House debates

Tuesday, 6 October 2020

Matters of Public Importance

4:03 pm

Photo of Anne AlyAnne Aly (Cowan, Australian Labor Party) Share this | Hansard source

There's a really great children's early reader book by New Zealand author Joy Cowley. It is called The Gonna Bird. I remember reading this to my kids when they were young. It is a story about a bird that puts off everything until tomorrow. This bird, the gonna bird, who goes around saying 'I'm gonna, I'm gonna, I'm gonna,' actually refuses to do anything until he finds himself all by himself and with no friends. When I read my kids this book, I said to them, 'The lesson of the gonna bird is this: if you say you're gonna do something, you should do it.'

Well, Deputy Speaker, I introduce the 'gonna' government!

Every single time, this Prime Minister stands up in front of a camera, straightens his tie and announces, with great fanfare, that they have a plan to develop a plan, that they have a work group to develop a plan—a road map, a spreadsheet! But if you really listen to these big announcements there's no substance. There's nothing to them. They are just announcements. In all seriousness, that is not without consequence. That has consequences for Australians, who expect more. Australians expect that when their government announces something that is going to benefit them, something that will get them through a crisis—a job, an income or an opportunity—their government will follow through on that announcement. From the local level right through to the national level, this government has a litany of announcements that have not been followed up.

At a very local level, I'll start with grandparents rearing grandchildren in my electorate. At the last election, they were promised that, if the coalition won, they would get $30,000 for advocacy. It's not a lot of money, not much at all, but to them it would mean everything.
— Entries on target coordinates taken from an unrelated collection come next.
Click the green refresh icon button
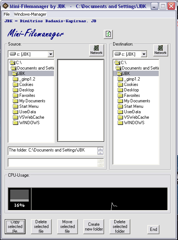The image size is (178, 240). tap(108, 34)
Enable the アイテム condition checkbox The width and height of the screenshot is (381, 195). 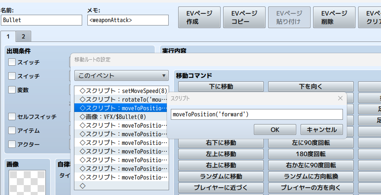pyautogui.click(x=12, y=131)
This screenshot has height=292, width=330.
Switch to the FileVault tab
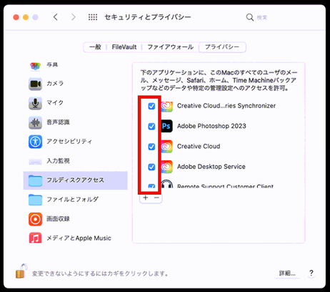tap(124, 47)
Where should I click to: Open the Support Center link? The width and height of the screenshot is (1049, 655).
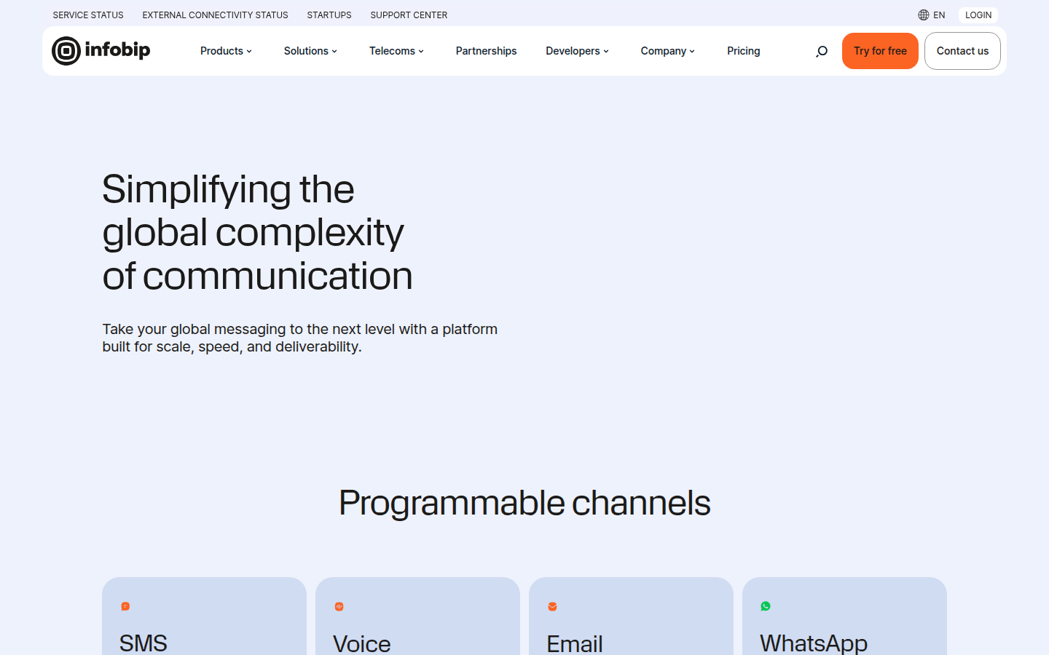click(409, 15)
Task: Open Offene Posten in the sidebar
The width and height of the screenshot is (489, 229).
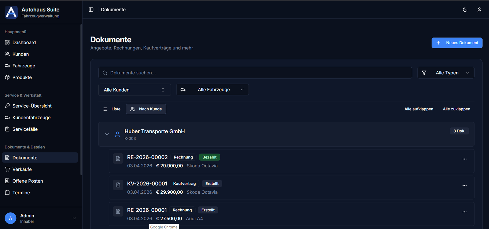Action: (x=28, y=181)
To them it would mean the world, because they have been going on all these years just through volunteers and with no money at all. But they never got that money. When the time came to deliver on the announcement, this government turned around and walked away, just like the Prime Minister does every time he stands up and makes an announcement in front of those cameras.

Also at the last election, we were promised by Minister Cash—again to much fanfare—that we would get a training hub in Wanneroo, in the heart of my electorate of Cowan. It was a very popular promise and a much needed promise, I must say, particularly for the young people who live in Wanneroo, who have poorer outcomes at school and who generally need to have options other than university. A training hub was going to deliver for them the kinds of opportunity that they needed to get ahead—to get a job, to get qualified and skilled. Guess what? I don't think I have to tell you the end of this story. This gonna government never delivered it. This gonna government never came good on its promise of building a training hub in Wanneroo. I have been forced to write to Minister Cash and ask, 'Where is the training hub we were promised?' Many parents had laid their hopes on that training centre being there when their children graduate from school.

We could go right through to the national level as well. JobKeeper: this government said it would support six million Australians. It's only really supported half of those. With the JobKeeper money that wasn't spent, you'd think they would do the right thing and plug all the holes, to provide for casuals, temporary visa holders and university staff who lost their jobs and were ineligible for JobKeeper, all of those people who have fallen through the net. But, no, they didn't do that.

Then there are the bushfires, which I know members after me will speak about. This gonna government has already wracked up a series of failed promises and empty announcements, and tonight we're going to get more gonna.